#### [WORK TO BE COMPLETED]
Please rewrite every line of the records below with each line's text unchanged, multiplying each coordinate in the answers by 1.15 and rounding to the nearest whole number, with halves rounded up.

#### [PROVIDED DATA]
#####
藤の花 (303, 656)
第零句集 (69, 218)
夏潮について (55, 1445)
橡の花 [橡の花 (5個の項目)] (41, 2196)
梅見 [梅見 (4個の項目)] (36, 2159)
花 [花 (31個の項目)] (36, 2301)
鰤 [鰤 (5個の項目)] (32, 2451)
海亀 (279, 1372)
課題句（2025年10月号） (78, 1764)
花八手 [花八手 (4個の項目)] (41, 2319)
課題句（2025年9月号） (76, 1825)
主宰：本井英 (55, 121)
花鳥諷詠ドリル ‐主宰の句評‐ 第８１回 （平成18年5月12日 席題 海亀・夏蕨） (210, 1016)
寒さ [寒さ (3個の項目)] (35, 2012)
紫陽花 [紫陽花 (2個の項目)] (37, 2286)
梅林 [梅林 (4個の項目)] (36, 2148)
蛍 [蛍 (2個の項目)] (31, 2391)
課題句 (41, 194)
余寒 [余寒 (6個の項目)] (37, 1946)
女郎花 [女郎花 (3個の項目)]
#####
#### [RIGHT ANSWER]
藤の花 (348, 754)
第零句集 (79, 251)
夏潮について (63, 1662)
橡の花 [橡の花 (5個の項目)] (47, 2525)
梅見 [梅見 (4個の項目)] (41, 2483)
花 [花 (31個の項目)] (41, 2646)
鰤 [鰤 (5個の項目)] (37, 2819)
海亀 (321, 1578)
課題句（2025年10月号） (90, 2029)
花八手 [花八手 (4個の項目)] (47, 2667)
課題句（2025年9月号） (87, 2099)
主宰：本井英 (63, 139)
花鳥諷詠ドリル ‐主宰の句評‐ 第８１回 （平成18年5月12日 席題 海亀・夏蕨） (242, 1168)
寒さ [寒さ (3個の項目)] (40, 2314)
紫陽花 [紫陽花 (2個の項目)] (43, 2629)
梅林 [梅林 (4個の項目)] (41, 2470)
蛍 [蛍 (2個の項目)] (36, 2750)
課題句 (47, 223)
余寒 [余寒 (6個の項目)] (43, 2238)
女郎花 [女郎花 (3個の項目)]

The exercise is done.